O líder do governo na Câmara, vereador Samuel Salazar (MDB), lembrou que antes do pedido de CPI a oposição tentou, sem sucesso, abrir processo de impeachment contra o prefeito João Campos (PSB) com base nas mesmas alegações. “Em nenhum momento o prefeito cometeu qualquer crime de responsabilidade. Ficaram tentando fazer ilação sem conectividade para tentar manchar a imagem do prefeito”.
Fundamentação técnica do arquivamento
O relator do parecer na Comissão de Legislação e Justiça, vereador Carlos Muniz (PSB), explicou que “pelo Regimento Interno, os requisitos para instauração de CPI são: requerimento subscrito por 1/3 dos membros; existência de fato determinado; e prazo certo de duração”. Ele assegurou que “o requisito da existência de fato determinado foi analisado exaustivamente e a conclusão foi pela sua inexistência”.
Posição da oposição
O vereador Paulo Muniz (PL), autor do recurso contra o arquivamento, afirmou ter cumprido seu papel como parlamentar de oposição: “Apesar de respeitar o presidente [Romerinho Jatobá], discordei.
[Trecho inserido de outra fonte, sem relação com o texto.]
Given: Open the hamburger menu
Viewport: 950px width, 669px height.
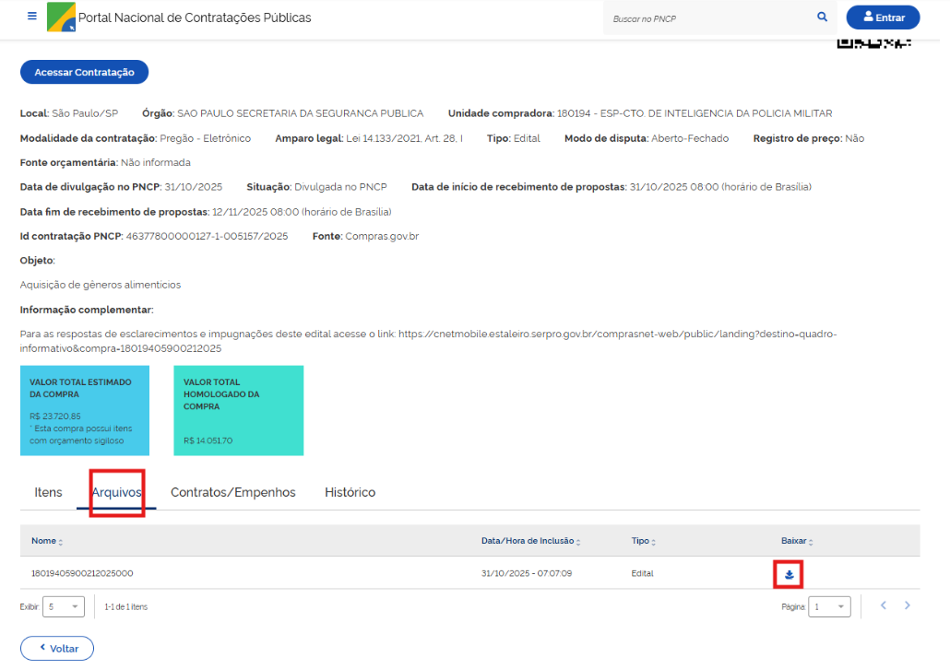Looking at the screenshot, I should pos(32,17).
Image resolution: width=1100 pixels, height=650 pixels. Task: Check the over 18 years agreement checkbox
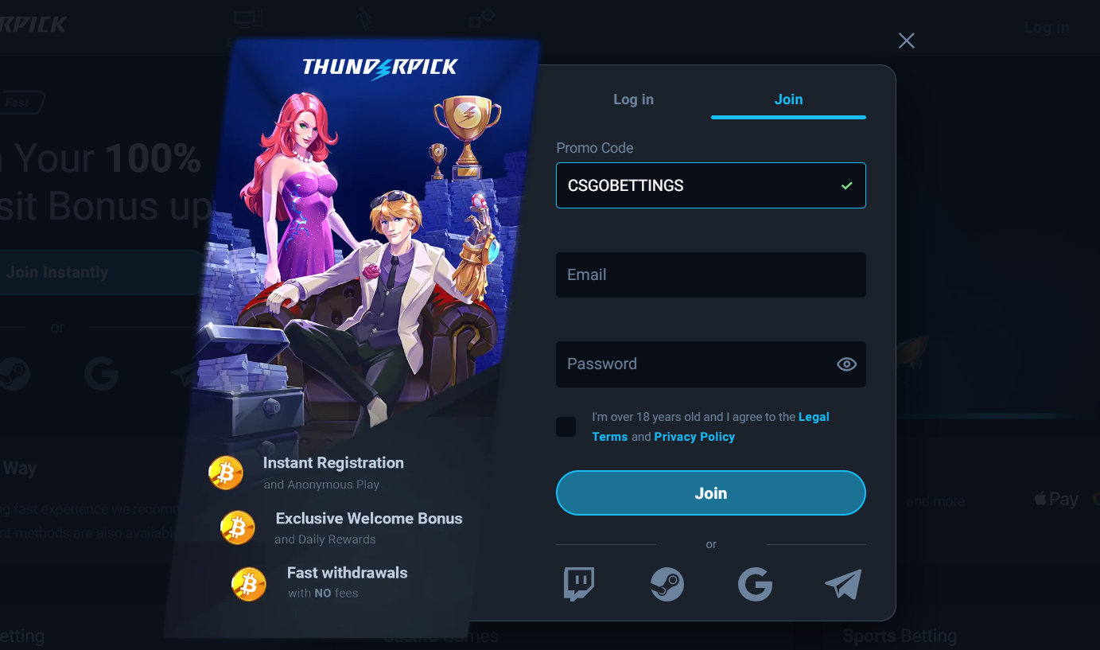pyautogui.click(x=566, y=426)
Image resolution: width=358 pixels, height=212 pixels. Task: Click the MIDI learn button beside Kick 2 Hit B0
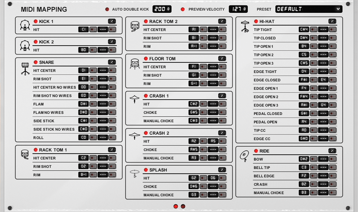click(x=93, y=50)
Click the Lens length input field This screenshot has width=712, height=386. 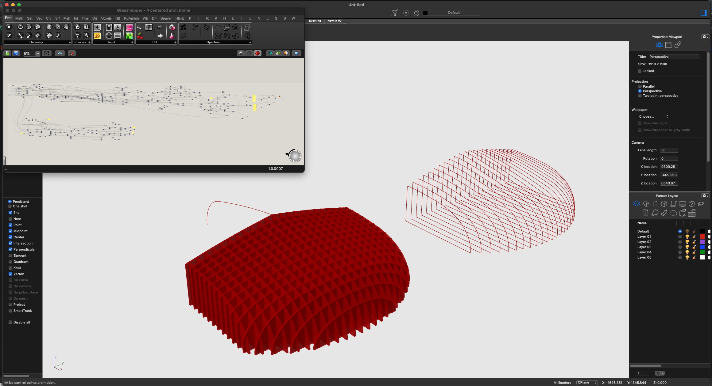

Fiz meu papel trazendo ao plenário para que os 37 tivessem direito de votar”. Os demais vereadores da bancada de oposição não estavam presentes na reunião.
Entenda o caso
Na segunda-feira (2), Thiago Medina protocolou pedido de CPI para investigar supostas irregularidades no concurso para Procurador do Município. O presidente Romerinho Jatobá (PSB) arquivou o pedido por considerar ausente o requisito de “fato determinado relevante”. Paulo Muniz recorreu, mas a Comissão de Legislação e Justiça rejeitou o recurso, decisão agora confirmada em plenário.